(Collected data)
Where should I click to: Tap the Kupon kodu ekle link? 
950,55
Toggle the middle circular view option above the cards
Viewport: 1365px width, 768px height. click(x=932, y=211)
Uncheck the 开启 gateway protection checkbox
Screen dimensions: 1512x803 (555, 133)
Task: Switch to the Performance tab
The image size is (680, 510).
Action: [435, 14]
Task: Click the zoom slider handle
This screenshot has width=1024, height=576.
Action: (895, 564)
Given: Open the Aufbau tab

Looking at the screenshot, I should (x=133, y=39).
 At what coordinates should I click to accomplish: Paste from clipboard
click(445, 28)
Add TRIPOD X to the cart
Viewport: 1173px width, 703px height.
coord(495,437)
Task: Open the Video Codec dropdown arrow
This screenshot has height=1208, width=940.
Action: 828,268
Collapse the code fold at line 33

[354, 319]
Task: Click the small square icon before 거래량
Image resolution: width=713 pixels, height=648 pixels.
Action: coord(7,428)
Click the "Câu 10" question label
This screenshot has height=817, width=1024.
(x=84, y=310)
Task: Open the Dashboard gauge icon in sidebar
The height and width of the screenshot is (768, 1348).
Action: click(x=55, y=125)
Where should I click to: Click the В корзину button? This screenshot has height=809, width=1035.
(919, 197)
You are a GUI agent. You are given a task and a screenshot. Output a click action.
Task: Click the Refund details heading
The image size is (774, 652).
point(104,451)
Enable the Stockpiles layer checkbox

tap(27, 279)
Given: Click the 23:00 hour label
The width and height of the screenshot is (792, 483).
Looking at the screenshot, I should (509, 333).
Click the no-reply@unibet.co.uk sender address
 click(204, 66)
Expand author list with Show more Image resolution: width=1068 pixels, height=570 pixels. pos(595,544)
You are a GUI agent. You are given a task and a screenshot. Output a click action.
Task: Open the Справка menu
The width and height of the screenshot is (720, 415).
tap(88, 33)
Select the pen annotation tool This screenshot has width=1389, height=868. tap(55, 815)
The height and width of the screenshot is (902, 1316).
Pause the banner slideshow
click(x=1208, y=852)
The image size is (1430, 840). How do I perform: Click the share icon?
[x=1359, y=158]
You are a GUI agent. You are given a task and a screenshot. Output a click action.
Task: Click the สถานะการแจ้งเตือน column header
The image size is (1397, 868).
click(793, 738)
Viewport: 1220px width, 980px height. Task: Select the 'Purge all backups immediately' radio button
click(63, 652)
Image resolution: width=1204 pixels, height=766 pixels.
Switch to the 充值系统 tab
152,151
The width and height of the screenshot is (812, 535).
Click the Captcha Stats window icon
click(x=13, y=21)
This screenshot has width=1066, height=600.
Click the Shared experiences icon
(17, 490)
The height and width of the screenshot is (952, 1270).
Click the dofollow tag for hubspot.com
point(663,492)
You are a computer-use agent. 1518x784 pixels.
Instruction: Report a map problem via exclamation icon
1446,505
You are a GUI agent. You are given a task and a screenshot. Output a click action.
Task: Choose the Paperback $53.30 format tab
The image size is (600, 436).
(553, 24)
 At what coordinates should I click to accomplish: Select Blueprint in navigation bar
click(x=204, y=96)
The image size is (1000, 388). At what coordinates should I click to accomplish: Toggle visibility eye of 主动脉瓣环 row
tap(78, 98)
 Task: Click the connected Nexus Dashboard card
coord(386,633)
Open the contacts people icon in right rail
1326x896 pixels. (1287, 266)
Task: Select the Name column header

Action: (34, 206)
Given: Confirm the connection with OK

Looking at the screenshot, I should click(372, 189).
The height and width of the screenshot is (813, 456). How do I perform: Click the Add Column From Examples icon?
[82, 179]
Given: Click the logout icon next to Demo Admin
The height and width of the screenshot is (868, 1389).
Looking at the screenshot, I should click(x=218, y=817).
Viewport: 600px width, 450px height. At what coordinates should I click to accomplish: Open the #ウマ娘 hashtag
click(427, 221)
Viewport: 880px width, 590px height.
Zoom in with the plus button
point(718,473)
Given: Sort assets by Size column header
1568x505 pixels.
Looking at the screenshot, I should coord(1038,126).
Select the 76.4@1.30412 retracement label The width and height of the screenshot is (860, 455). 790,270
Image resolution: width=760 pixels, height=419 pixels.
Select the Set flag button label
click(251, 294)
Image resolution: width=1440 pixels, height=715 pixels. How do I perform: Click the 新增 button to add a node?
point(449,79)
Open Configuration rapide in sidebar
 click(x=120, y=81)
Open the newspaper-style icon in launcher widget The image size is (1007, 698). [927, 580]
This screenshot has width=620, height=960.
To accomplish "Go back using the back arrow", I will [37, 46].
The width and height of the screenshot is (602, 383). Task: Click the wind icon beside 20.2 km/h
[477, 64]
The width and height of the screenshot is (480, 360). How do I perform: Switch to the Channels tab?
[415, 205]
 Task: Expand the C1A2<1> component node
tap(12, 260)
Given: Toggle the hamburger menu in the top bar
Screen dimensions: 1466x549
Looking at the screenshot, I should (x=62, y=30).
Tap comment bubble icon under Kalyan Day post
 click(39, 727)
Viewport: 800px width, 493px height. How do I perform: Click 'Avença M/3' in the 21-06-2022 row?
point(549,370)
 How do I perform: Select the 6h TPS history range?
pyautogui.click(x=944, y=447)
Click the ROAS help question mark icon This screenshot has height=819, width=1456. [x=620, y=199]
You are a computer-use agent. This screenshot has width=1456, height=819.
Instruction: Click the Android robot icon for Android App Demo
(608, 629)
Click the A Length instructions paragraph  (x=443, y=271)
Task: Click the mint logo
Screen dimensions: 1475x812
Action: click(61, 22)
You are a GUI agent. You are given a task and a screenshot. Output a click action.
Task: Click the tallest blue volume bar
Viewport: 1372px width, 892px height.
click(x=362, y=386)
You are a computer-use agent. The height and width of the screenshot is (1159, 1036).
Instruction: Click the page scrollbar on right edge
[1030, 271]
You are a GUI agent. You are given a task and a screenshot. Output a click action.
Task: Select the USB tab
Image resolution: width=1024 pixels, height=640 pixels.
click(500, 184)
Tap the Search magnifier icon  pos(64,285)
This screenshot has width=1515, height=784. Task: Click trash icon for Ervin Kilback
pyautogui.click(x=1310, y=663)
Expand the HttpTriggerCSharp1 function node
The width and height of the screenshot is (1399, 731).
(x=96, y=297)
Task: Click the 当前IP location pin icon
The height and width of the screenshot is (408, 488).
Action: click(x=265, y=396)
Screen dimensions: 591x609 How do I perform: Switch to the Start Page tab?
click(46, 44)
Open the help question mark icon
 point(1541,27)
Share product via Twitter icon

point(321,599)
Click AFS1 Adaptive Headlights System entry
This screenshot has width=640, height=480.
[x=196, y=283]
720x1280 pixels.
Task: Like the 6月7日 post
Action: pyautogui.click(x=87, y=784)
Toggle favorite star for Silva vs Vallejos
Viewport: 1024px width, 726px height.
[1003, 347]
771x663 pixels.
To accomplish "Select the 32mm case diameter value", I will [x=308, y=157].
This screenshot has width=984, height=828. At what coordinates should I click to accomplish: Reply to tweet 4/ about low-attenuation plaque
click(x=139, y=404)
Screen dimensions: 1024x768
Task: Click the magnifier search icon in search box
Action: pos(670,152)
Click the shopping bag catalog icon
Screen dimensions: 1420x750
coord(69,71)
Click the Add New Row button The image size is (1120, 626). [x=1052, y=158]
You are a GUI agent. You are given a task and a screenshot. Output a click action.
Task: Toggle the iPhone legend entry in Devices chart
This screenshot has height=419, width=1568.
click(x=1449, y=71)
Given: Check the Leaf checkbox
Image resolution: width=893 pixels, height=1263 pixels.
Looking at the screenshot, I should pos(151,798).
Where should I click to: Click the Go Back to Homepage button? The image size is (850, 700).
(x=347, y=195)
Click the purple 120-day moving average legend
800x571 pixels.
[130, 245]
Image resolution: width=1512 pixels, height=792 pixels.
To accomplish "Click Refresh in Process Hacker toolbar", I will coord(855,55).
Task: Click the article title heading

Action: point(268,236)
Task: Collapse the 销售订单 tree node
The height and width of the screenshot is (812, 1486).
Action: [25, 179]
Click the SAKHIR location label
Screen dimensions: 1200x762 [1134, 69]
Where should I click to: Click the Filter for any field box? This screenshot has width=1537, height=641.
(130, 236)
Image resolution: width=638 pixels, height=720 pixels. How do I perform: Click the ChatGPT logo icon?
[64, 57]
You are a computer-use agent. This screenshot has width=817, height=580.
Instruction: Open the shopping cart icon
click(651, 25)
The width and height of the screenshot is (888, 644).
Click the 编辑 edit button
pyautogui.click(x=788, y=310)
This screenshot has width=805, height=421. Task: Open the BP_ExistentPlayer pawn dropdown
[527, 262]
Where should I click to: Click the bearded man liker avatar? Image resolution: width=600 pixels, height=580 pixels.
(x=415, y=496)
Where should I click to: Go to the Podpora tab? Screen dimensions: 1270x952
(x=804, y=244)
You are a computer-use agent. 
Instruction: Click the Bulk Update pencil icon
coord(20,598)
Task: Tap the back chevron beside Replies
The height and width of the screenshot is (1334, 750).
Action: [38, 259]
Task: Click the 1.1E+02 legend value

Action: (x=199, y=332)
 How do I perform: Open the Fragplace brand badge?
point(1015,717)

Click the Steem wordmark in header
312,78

JOB: Repeat the records from their first line through the line that has "Screen dimensions: 1512x803 (555, 133)", and switch "circular" to "round" while leaving all else unchanged.

SOLVED PROBLEM:
Where should I click to: Tap the Kupon kodu ekle link? 
950,55
Toggle the middle round view option above the cards
Viewport: 1365px width, 768px height. click(x=932, y=211)
Uncheck the 开启 gateway protection checkbox
Screen dimensions: 1512x803 (555, 133)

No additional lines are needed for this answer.